Dadurch könnte ein weiteres Hindernis der interkommunalen Zusammenarbeit beseitigt werden. Hier ist allerdings der Bundesgesetzgeber gefordert. Wir sind durchaus der Meinung, dass es richtig ist, eine solche Debatte zur interkommunalen Zusammenarbeit, wie sie von der FDP nun

angestoßen wurde, intensiv auf allen politischen Ebenen zu führen – wie gesagt: wenn sie unter dem Gesichtspunkt einer Qualitätsverbesserung und nicht bloß von Einsparmöglichkeiten geführt wird. Das ist durchaus in Ordnung.

Kritisch, aber dennoch diskussionswürdig sehen wir hingegen die Zusammenlegung von Kreisen und Gemeinden. Auch wenn im Antrag von freiwilligen Zusammenlegungen die Rede ist, muss man doch ehrlicherweise feststellen, dass solche Zusammenlegungen letztendlich nicht ganz freiwillig – und damit meine ich: frei von Sachzwängen – durchgeführt werden. Der große Finanzdruck, der auf allen Landkreisen Hessens lastet, ist ein solcher Sachzwang.

(Beifall bei der LINKEN)

Es ist durchaus nachvollziehbar, dass sich die Landkreise an jeden Strohhalm klammern, der die Sicherstellung ihrer Aufgaben scheinbar langfristig ermöglicht. Es ist natürlich schon etwas merkwürdig, wenn sich die FDP in der letzten Legislaturperiode aktiv daran beteiligt, erst den Kommunalen Finanzausgleich um jährlich 350 Millionen € zu kürzen – wie sagte doch der legendäre Abg. Noll in diesem Zusammenhang: „Das Geheimnis des Sparens ist der Verzicht“ –, und Sie jetzt so tun, meine Damen und Herren von der FDP, als ob man den Landkreisen durch freiwillige Zusammenlegungen einen Gefallen tun würde. Das finde ich an dieser Stelle etwas unredlich.

(Beifall bei der LINKEN)

Alle Überlegungen zur Zusammenlegung, sei es auf der Ebene von Gemeinden oder Kreisen, entstehen letztendlich durch die katastrophale Finanzlage, in die CDU und FDP die Kommunen hineinmanövriert haben.
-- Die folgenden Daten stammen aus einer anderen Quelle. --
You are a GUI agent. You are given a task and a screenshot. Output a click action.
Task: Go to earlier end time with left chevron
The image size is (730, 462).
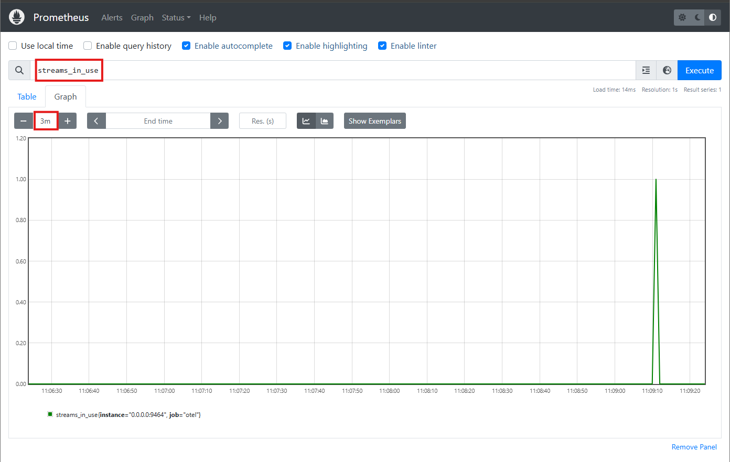pos(96,121)
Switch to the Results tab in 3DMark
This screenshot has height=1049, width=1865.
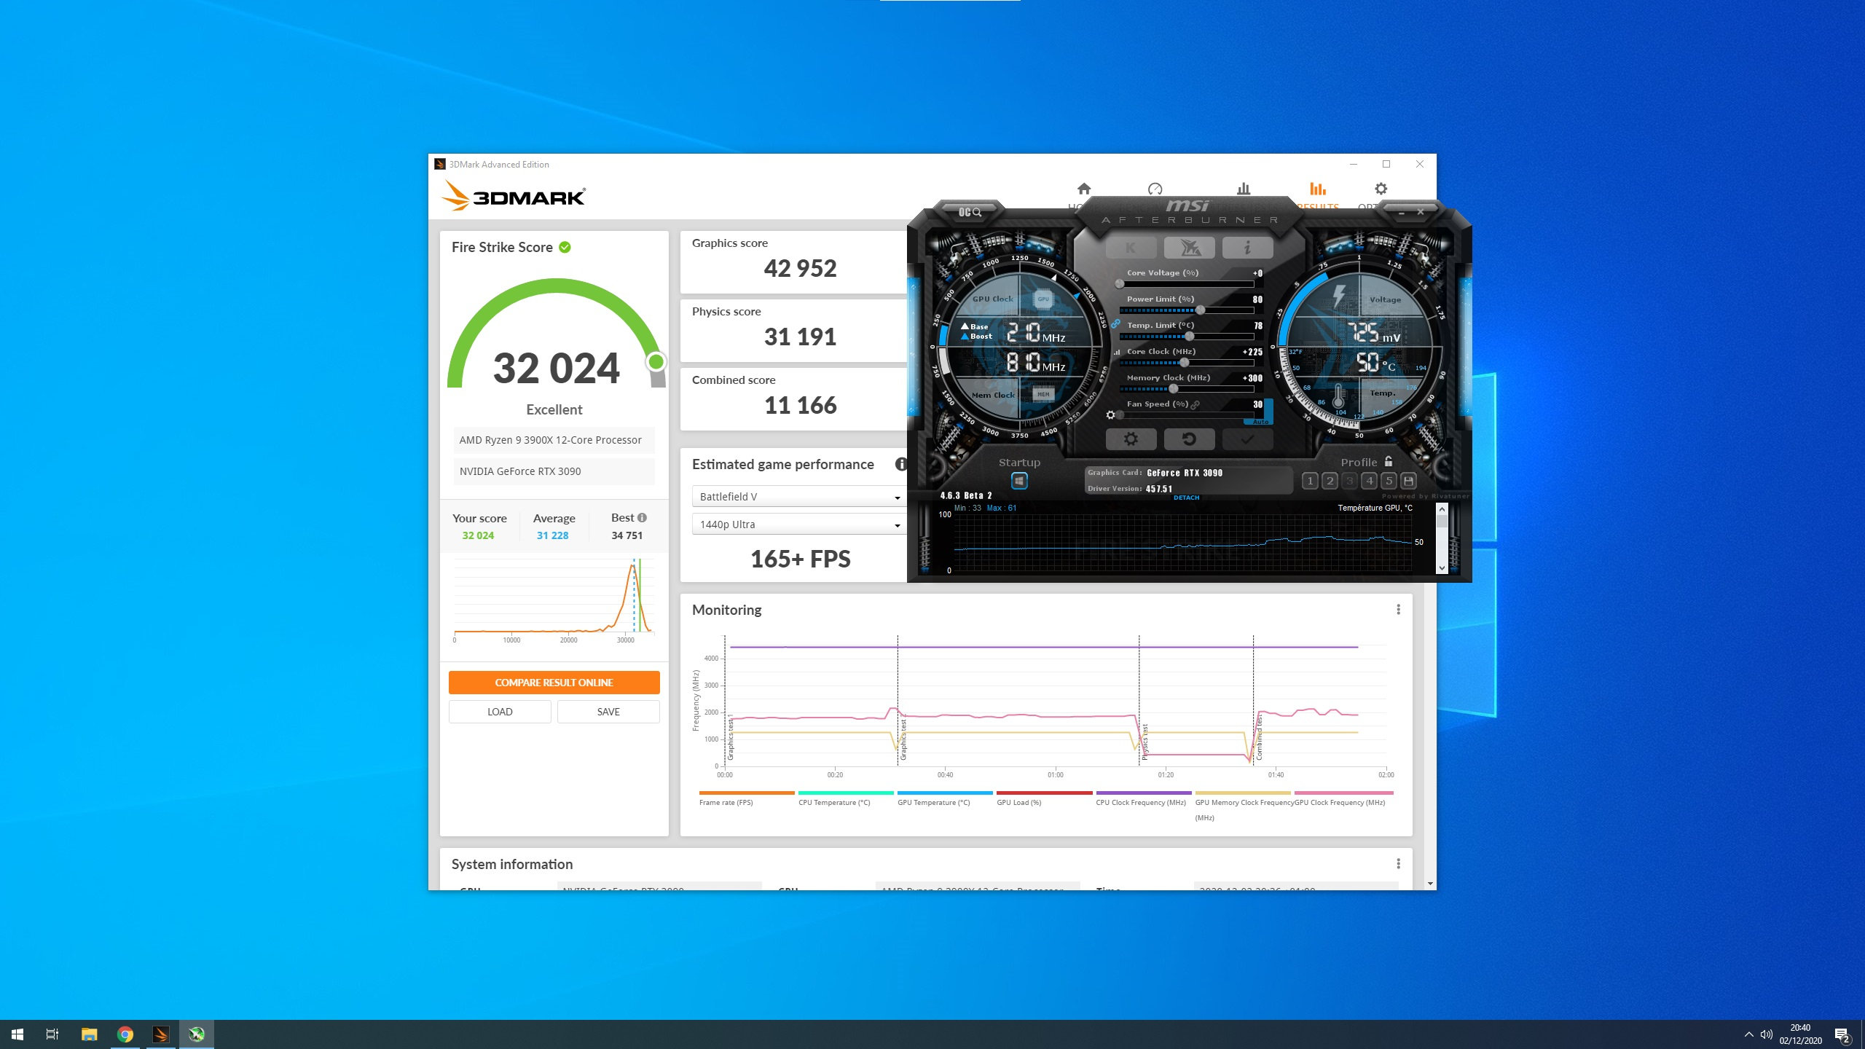pos(1317,191)
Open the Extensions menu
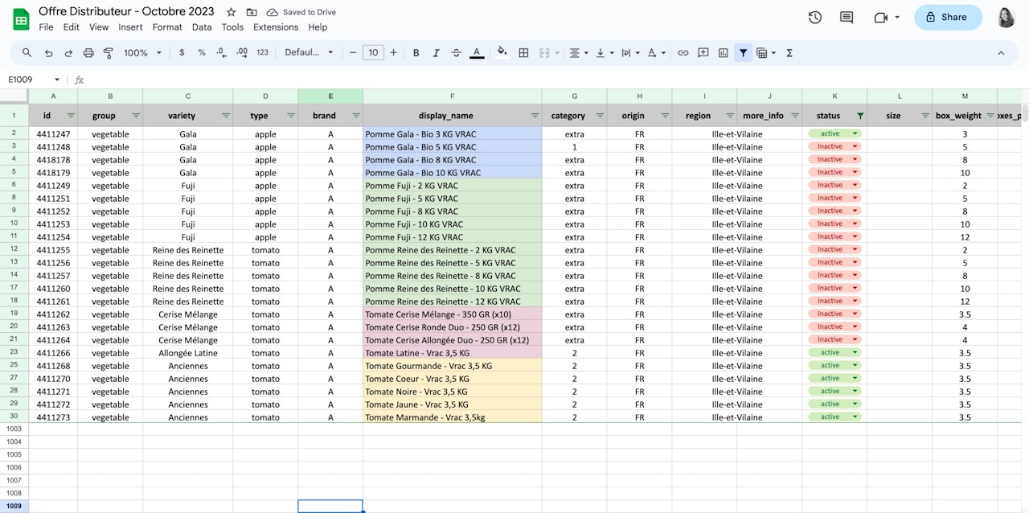The image size is (1029, 513). tap(275, 27)
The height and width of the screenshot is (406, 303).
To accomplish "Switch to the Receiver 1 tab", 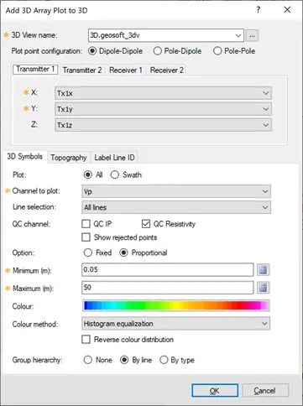I will pyautogui.click(x=126, y=70).
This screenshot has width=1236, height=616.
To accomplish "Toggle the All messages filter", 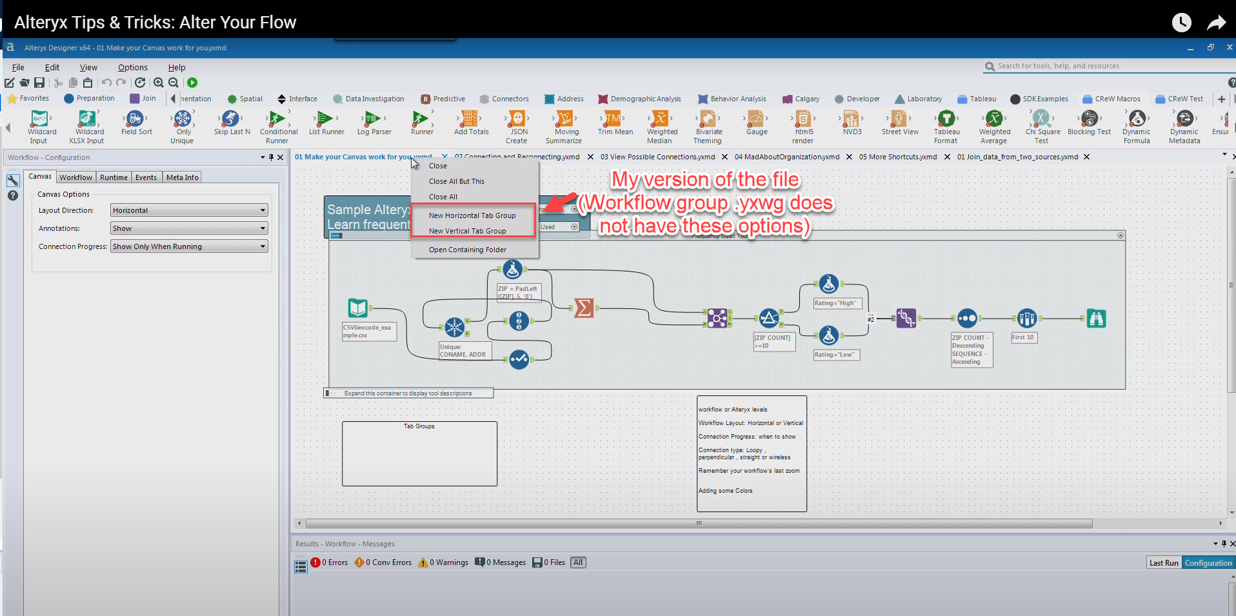I will [577, 562].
Trotzdem enthält Ihr Antrag auch bei der Zusammenlegung von Kommunen durchaus vernünftige Ansätze. Wir begrüßen es, dass im vorliegenden Antrag das Letztentscheidungsrecht der Menschen vor Ort angesprochen wird. Was passiert, wenn zwei Kommunen gegen den Willen und den Protest der Bevölkerung zwangsweise zusammengeschlossen werden, lehrt uns der gescheiterte Versuch in den Siebzigerjahren, Gießen, Wetzlar und 17 Gemeinden zur Stadt Lahn zusammenzuschließen.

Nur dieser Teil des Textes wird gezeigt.